FASTQ files from Illumina Sequencing instrument

Output:

VCF and HTML files

Status:

production

Citation:

Cokelaer et al, (2017), ‘Sequana’: a Set of Snakemake NGS pipelines, Journal of Open Source Software, 2(16), 352, JOSS DOI https://doi:10.21105/joss.00352

Installation

You must install Sequana first (use –upgrade to get the latest version installed):

pip install sequana --upgrade

Then, just install this package:

pip install sequana_variant_calling --upgrade

Usage

sequana_variant_calling --help
sequana_variant_calling --input-directory DATAPATH --reference-file measles.fa
sequana_variant_calling --input-directory DATAPATH --reference-file measles.fa

This creates a directory variant_calling. You just need to execute the pipeline:

cd variant_calling
sh variant_calling.sh

This launch a snakemake pipeline.
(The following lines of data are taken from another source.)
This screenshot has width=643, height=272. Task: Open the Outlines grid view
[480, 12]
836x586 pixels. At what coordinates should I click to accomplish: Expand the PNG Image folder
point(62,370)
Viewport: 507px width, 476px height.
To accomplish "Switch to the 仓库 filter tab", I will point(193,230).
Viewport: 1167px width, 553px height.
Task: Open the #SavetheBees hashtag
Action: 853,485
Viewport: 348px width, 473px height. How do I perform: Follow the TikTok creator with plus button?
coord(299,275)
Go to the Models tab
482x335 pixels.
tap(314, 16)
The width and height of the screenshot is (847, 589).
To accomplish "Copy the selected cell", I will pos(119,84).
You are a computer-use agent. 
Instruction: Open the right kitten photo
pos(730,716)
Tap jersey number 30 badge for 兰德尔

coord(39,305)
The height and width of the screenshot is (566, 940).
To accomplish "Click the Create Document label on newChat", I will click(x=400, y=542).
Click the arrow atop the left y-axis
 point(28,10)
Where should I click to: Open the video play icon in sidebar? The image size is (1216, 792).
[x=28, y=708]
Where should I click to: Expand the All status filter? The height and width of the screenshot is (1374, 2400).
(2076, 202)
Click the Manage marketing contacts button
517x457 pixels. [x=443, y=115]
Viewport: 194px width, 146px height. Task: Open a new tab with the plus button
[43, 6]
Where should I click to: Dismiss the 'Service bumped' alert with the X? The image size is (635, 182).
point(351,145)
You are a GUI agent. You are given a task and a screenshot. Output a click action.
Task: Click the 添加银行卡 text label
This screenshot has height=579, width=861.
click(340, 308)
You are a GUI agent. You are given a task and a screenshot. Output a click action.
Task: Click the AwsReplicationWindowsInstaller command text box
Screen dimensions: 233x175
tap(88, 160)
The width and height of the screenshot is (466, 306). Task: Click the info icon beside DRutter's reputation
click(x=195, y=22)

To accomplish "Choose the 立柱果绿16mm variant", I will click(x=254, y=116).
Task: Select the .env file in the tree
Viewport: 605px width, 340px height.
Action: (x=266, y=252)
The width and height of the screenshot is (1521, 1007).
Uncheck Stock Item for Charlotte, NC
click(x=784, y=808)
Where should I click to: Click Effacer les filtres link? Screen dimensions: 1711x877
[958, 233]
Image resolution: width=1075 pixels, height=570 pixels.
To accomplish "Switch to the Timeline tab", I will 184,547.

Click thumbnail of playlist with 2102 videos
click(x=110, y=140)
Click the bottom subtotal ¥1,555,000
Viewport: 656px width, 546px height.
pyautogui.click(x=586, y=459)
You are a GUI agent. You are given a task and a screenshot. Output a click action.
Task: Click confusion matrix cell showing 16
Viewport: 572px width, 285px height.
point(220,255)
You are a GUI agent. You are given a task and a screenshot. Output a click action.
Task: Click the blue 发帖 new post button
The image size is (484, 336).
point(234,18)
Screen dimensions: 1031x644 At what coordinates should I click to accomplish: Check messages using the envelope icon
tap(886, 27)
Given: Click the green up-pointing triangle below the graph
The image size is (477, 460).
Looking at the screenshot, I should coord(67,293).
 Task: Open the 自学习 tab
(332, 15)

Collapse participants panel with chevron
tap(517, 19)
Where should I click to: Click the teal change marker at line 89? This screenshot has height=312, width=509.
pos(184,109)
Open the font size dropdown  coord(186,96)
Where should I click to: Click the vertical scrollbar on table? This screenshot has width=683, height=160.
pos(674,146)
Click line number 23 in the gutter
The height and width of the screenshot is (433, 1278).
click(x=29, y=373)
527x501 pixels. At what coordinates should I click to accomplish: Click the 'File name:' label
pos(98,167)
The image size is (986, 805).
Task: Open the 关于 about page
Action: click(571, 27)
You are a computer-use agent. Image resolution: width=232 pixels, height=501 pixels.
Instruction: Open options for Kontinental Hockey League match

If you are familiar with snakemake, you can retrieve the pipeline itself and its configuration files and then execute the pipeline yourself with specific parameters:

snakemake -s variant_calling.rules -c config.yaml --cores 4 --stats stats.txt

Or use sequanix interface.

Requirements

This pipelines requires the following executable(s):

  • bwa

  • freebayes

  • picard (picard-tools)

  • sambamba

  • samtools

  • snpEff

https://raw.githubusercontent.com/sequana/sequana_variant_calling/master/sequana_pipelines/variant_calling/dag.png

Details

Snakemake variant calling pipeline is based on tutorial written by Erik Garrison. Input reads (paired or single) are mapped using bwa and sorted with sambamba-sort. PCR duplicates are marked with sambamba-markdup. Freebayes is used to detect SNPs and short INDELs. The INDEL realignment and base quality recalibration are not necessary with Freebayes. For more information, please refer to a post by Brad Chapman on minimal BAM preprocessing methods.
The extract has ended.